Task item: Every record must be copied exactly.

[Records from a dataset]
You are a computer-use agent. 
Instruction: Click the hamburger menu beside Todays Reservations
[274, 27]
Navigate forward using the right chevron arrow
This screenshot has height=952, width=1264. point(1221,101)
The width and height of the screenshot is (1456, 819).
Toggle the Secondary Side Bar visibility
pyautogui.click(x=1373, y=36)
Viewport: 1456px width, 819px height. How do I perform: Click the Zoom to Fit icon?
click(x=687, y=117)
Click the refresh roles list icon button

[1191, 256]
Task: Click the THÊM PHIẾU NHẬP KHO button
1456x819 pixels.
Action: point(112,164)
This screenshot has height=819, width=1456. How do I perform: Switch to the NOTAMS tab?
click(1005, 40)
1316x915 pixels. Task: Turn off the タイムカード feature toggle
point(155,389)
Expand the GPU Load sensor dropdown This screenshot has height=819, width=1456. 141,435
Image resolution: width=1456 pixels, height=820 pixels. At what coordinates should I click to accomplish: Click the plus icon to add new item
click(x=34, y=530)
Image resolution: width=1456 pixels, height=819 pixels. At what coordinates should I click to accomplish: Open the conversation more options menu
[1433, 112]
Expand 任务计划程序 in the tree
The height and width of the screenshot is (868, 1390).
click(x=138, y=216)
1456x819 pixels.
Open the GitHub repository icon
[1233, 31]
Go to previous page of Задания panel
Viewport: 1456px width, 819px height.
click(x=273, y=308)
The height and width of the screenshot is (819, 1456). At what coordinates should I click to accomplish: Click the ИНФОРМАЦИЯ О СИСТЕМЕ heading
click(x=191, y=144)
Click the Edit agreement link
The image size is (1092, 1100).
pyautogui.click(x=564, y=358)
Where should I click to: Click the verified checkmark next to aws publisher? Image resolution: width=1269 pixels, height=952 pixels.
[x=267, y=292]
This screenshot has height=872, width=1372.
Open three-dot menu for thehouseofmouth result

Expected answer:
You are a computer-use agent. 
Instruction: Click the hamburger menu beside Todays Reservations
[274, 27]
Navigate forward using the right chevron arrow
This screenshot has height=952, width=1264. point(1221,101)
The width and height of the screenshot is (1456, 819).
Toggle the Secondary Side Bar visibility
pyautogui.click(x=1373, y=36)
Viewport: 1456px width, 819px height. How do I perform: Click the Zoom to Fit icon?
click(x=687, y=117)
Click the refresh roles list icon button

[1191, 256]
Task: Click the THÊM PHIẾU NHẬP KHO button
1456x819 pixels.
Action: point(112,164)
This screenshot has height=819, width=1456. How do I perform: Switch to the NOTAMS tab?
click(1005, 40)
1316x915 pixels. Task: Turn off the タイムカード feature toggle
point(155,389)
Expand the GPU Load sensor dropdown This screenshot has height=819, width=1456. 141,435
Image resolution: width=1456 pixels, height=820 pixels. At what coordinates should I click to accomplish: Click the plus icon to add new item
click(x=34, y=530)
Image resolution: width=1456 pixels, height=819 pixels. At what coordinates should I click to accomplish: Open the conversation more options menu
[1433, 112]
Expand 任务计划程序 in the tree
The height and width of the screenshot is (868, 1390).
click(x=138, y=216)
1456x819 pixels.
Open the GitHub repository icon
[1233, 31]
Go to previous page of Задания panel
Viewport: 1456px width, 819px height.
click(x=273, y=308)
The height and width of the screenshot is (819, 1456). At what coordinates should I click to accomplish: Click the ИНФОРМАЦИЯ О СИСТЕМЕ heading
click(x=191, y=144)
Click the Edit agreement link
The image size is (1092, 1100).
pyautogui.click(x=564, y=358)
Where should I click to: Click the verified checkmark next to aws publisher? Image resolution: width=1269 pixels, height=952 pixels.
[x=267, y=292]
This screenshot has height=872, width=1372.
Open three-dot menu for thehouseofmouth result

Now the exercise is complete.